The journey in images:
March 31: 6 days after the transplant, the plant was no more wilted-looking and showing promise for vigorous growth.
April 1: Spotting sprouts on stems!
April 6: Lots of leaves and stems growing upwards (the previous overcrowded plant was overflowing downwards)
April 13: Bigger leaves and taller stems
April 15: They love the sun but can tolerate shade, a very hardy plant that just wants to grow! I’ve been debating if I should move it into a 12-inch pot for the following reasons:
- Some roots are starting to peek out from the container’s drainage holes
- The soil was getting compact (I’m guessing from all the roots), affecting its ability to retain moisture.
April 20: Time to move to a bigger home.
April 20: Amazing how in just three weeks the plant has formed the amount of roots to solidify all soil into a soil brick.

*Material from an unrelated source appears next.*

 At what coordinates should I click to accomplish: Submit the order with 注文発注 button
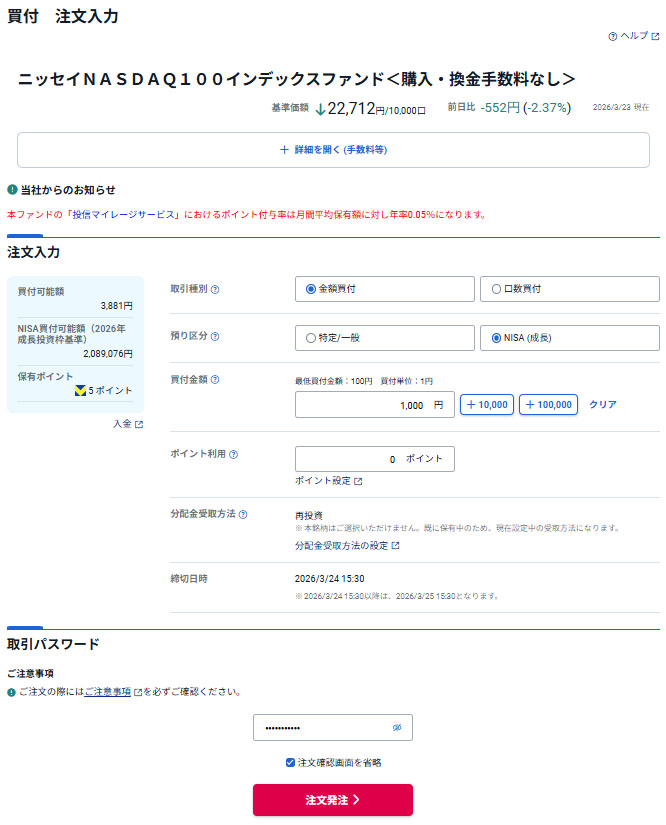pyautogui.click(x=332, y=800)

After loosening up the edges of the container with a shovel, I could easily wriggle out the entire contents of the container – plant, roots and soil.

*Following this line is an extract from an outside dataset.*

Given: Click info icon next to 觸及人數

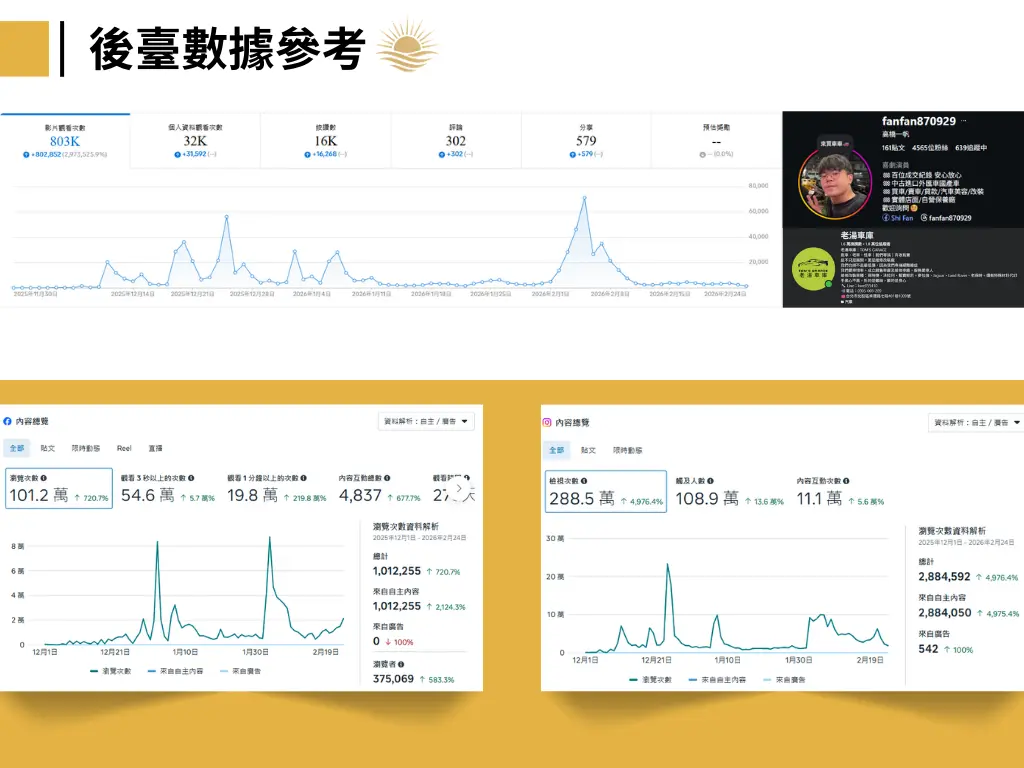Looking at the screenshot, I should coord(711,480).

April 20: Transfer to 12-inch pot complete! A mini-tree in the making!
But there’s more! Because I am who I am, and I love experiments and trying wonky things, I experimented with propagating laksa leaves with trimmed stems in water as well as soil.

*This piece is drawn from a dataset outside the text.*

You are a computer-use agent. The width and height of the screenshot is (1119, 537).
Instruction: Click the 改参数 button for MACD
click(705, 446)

Stems in water showed quicker results. In six days, they went from this:
To having significant roots:
I was having an overabundance of laksa leaves at this point, so it was a good time to experiment. I decided to try planting them indoors in water gels.
April 1: Moving the stems (now with super long roots) into water gels pre-soaked for 12 hours in water.
April 1: I used a mixture of transparent and blue beads to cover up all the roots, stopping below where the leaves were growing.
April 1: Moved the plant indoors as an ornamental plant in our bedroom.
If I can only use one adjective on this plant, it would be hands down hardy. It survived being indoors with minimal to no sunlight. Every six days or so, the water gels will substantially lose their size. I would then soak up the entire container – with the water gels and plant – in water overnight.
April 13: In the process of rewetting the water gels. Added some pink beads to the mix for additional color. When soaked in water, the beads turn semi-transparent allowing us to clearly see the stems and roots.
April 16: Was feeling guilty and gave the plant some sunlight.
April 20: Rewetting the water gels again. The plants are not doing bad indoors, it even gained some height. But obviously this growth rate is nothing compared to her fellow plants in soil. So in conclusion, laksa leaves in water gels are okay for fun and having something different indoors, but definitely not the choice to grow a herb plant for consumption.
The ones in soil had a really rough start. Just a day in their new environment, their leaves started wilting, and I eventually trimmed off all the dry leaves.
March 31: 6 days after the transplant, they were a sad sight with too much brown and barely there green. But I didn’t want to give up on them just yet.
April 3: Is that a new leaf?
April 6: I now officially announce that they are back from the dead!
April 11: Their will to survive is inspiring.
April 14: They are starting to look like a plant now, hard to imagine that two weeks ago there was no leaves at all.
April 20: Still growing! Will transplant them into larger pots soon.
All in all, they are a no-fuss plant that:
- Loves the sun but can tolerate shade, and loves water but are generally forgiving if under-watered.
- They are not too picky with soil and fertilizing, just good quality potting soil and occasional all-purpose fertilizer will be sufficient for them.
- I have not encountered any pest problems with them, and with biweekly insecticidal soap spray, occasional plucking out of wilted leaves (if any), plus being careful of not wetting the leaves when watering, no fungal problems so far either.